( Skip the basic parts + not important contents )

5. Neural Networks

SVM ( Support Vector Machine ):

  • address NN first by defining “basis functions” ( later in CH7. )

    then select a subset of these!

  • advantages : non-linear optimization, but objective function is convex

    thus, optimization is straightforward

RVM ( Relevance Vector Machine )

  • also choose a subset from a fixed set of basis functions
  • difference with SVM
    • sparser models
    • probabilistic outputs
    • non-convex optimization


  • alternative of those two : fix the number of basis function
  • MLP ( Multi-Layer Perceptron )

5-1. Feed-forward Network Functions

linear combinations of fixed non-linear basis functions \(\phi_j(x)\)
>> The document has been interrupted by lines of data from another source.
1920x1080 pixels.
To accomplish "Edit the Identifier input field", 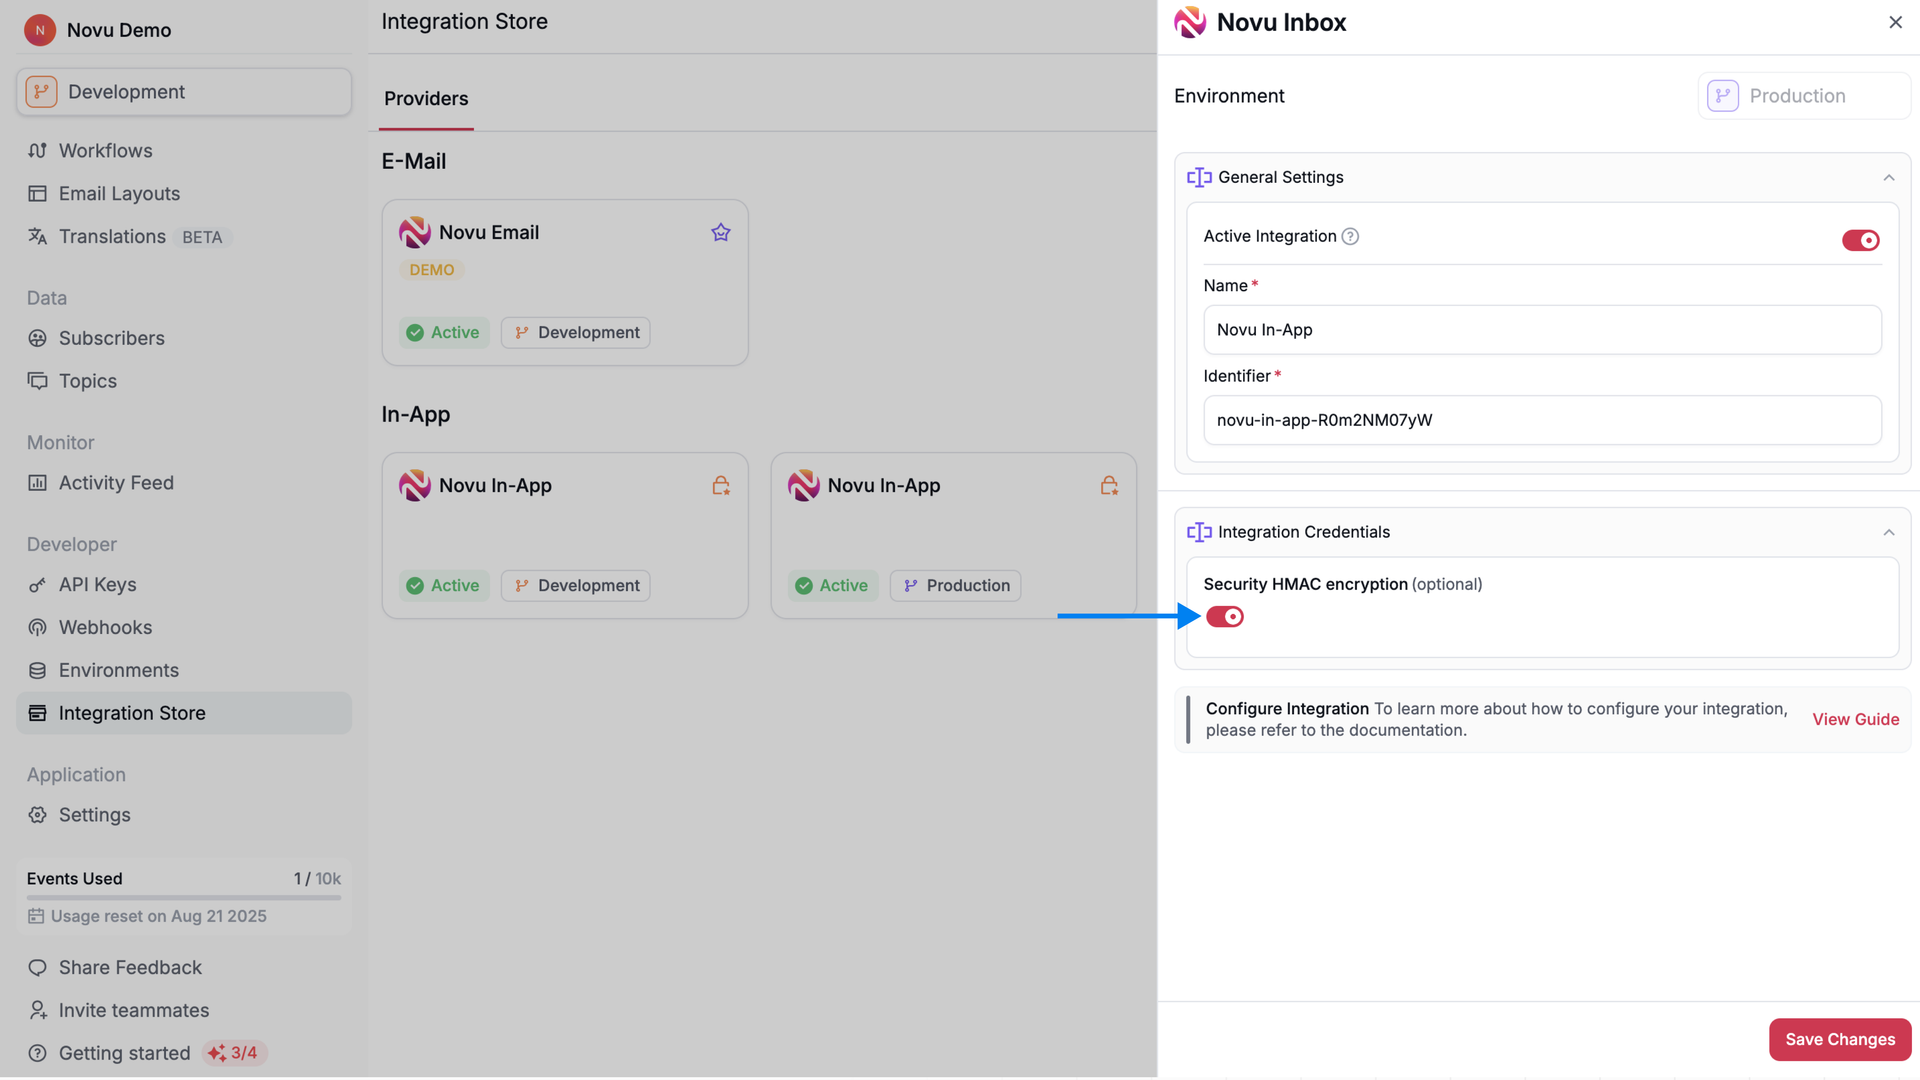I will click(1541, 420).
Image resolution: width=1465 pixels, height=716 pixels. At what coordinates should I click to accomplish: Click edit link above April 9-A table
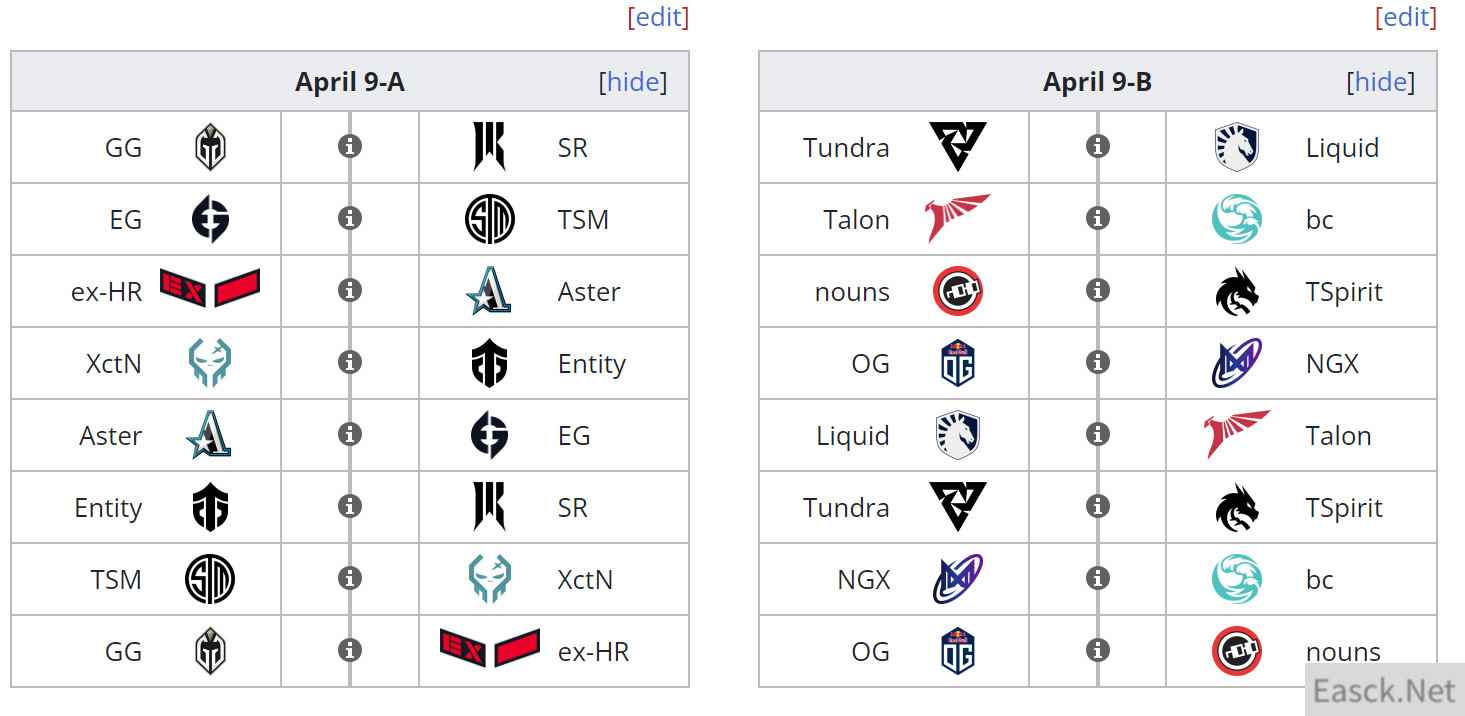(659, 17)
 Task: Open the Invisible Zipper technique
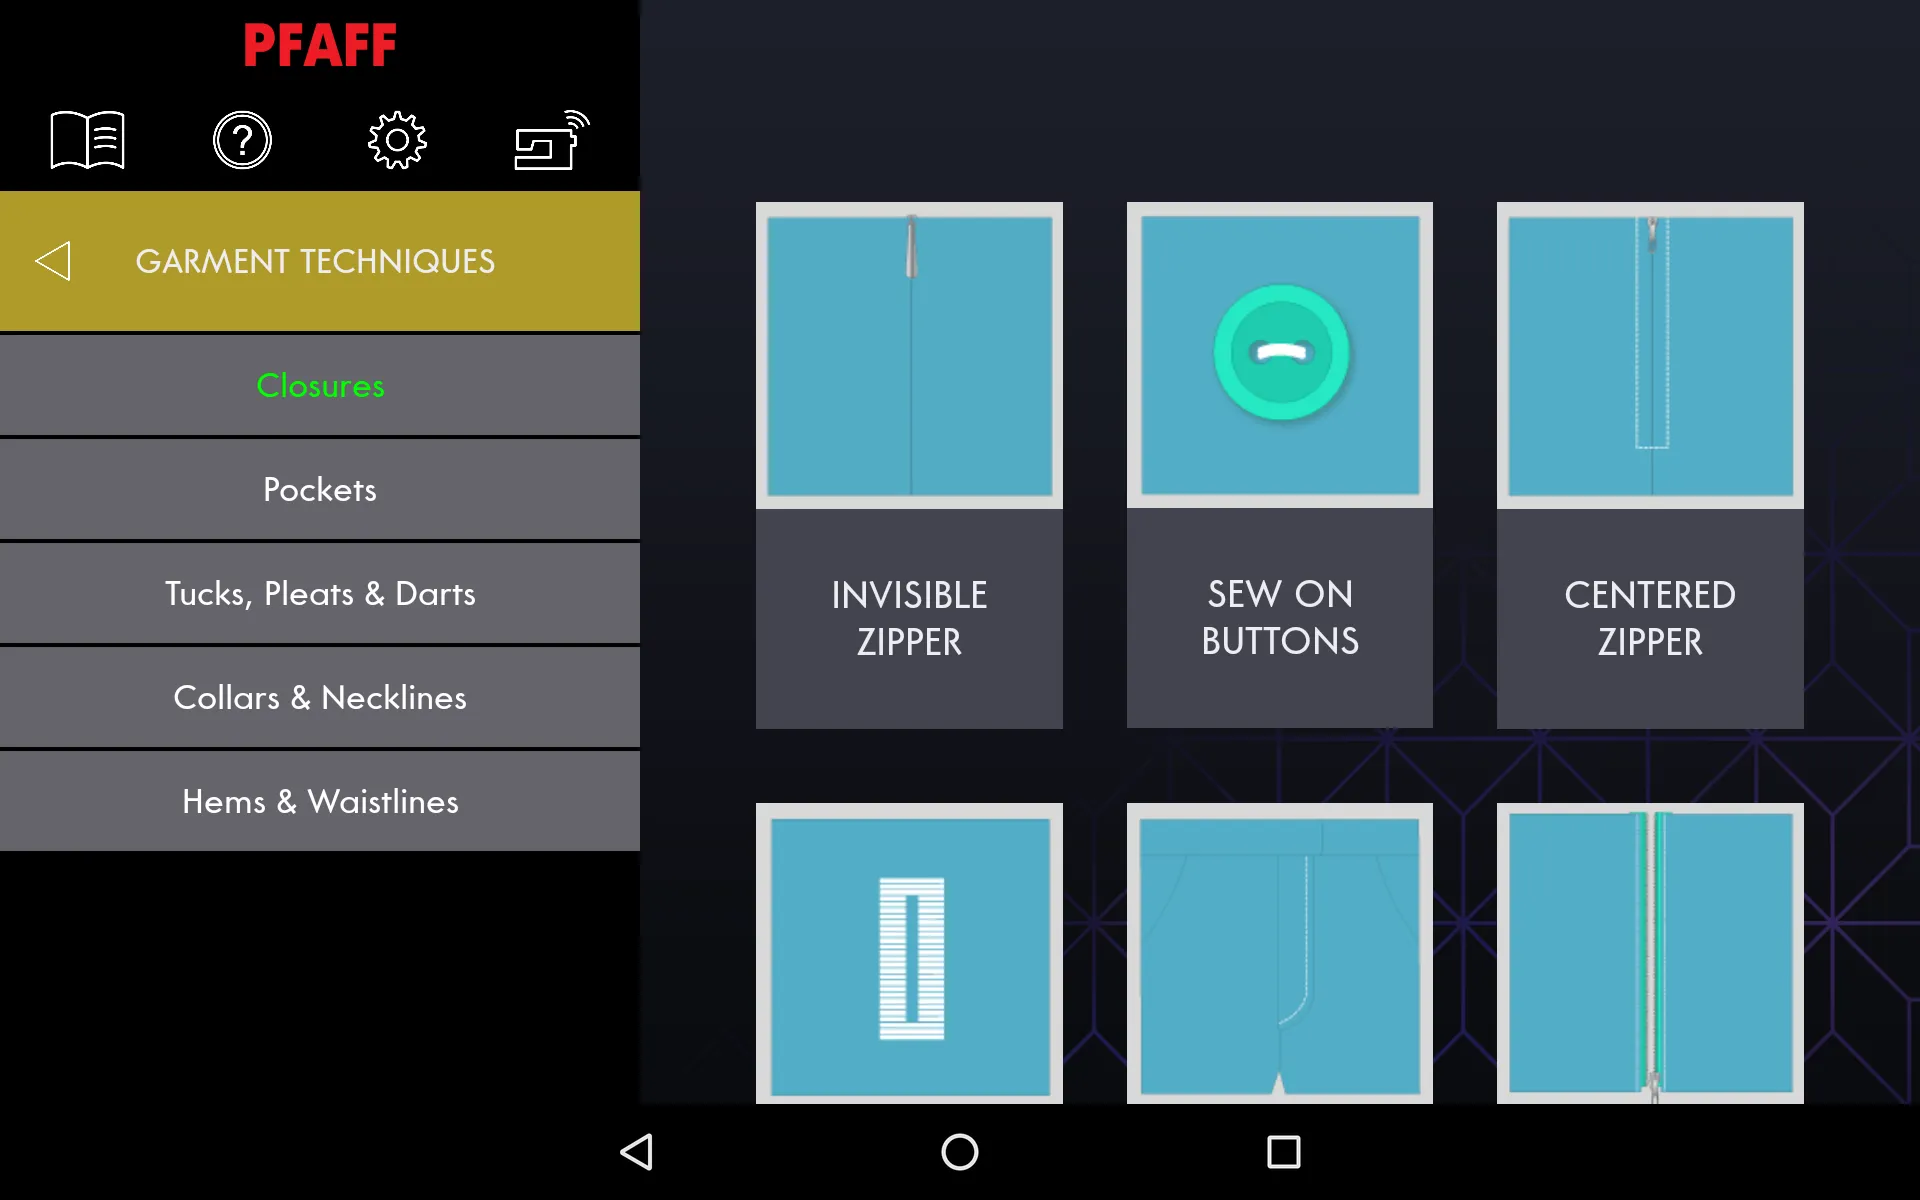coord(908,465)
\(y(\mathbf{x}, \mathbf{w})=f\left(\sum_{j=1}^{M} w_{j} \phi_{j}(\mathbf{x})\right)\).

  • \(a_{j}=\sum_{i=1}^{D} w_{j i}^{(1)} x_{i}+w_{j 0}^{(1)}\).
  • \(z_{j}=h\left(a_{j}\right)\).

ex) logistic sigmoid function

\(y_{k}=\sigma\left(a_{k}\right)\), where \(\sigma(a)=\frac{1}{1+\exp (-a)}\)

5-2. Network Training

minimize error function

\[E(\mathbf{w})=\frac{1}{2} \sum_{n=1}^{N}\left\|\mathbf{y}\left(\mathbf{x}_{n}, \mathbf{w}\right)-\mathbf{t}_{n}\right\|^{2}\]

However, we can provide a more “general” view with probabilistic interpretation

5-2-1. Regression

output :

  • not deterministic

  • stochastic!

    \(p(t \mid \mathbf{x}, \mathbf{w})=\mathcal{N}\left(t \mid y(\mathbf{x}, \mathbf{w}), \beta^{-1}\right)\) —————— (1)

    where \(\beta^{-1}\) is a precision of the Gaussian noise

likelihood function : \(p(\mathbf{t} \mid \mathbf{X}, \mathbf{w}, \beta)=\prod_{n=1}^{N} p\left(t_{n} \mid \mathbf{x}_{n}, \mathbf{w}, \beta\right)\) ————- (2)

NLL (Negative Log Likelihood) : \(-\text{log}\;\;p(\mathbf{t} \mid \mathbf{X}, \mathbf{w}, \beta)\)

by (1) and (2) … \(\frac{\beta}{2} \sum_{n=1}^{N}\left\{y\left(\mathbf{x}_{n}, \mathbf{w}\right)-t_{n}\right\}^{2}-\frac{N}{2} \ln \beta+\frac{N}{2} \ln (2 \pi)\)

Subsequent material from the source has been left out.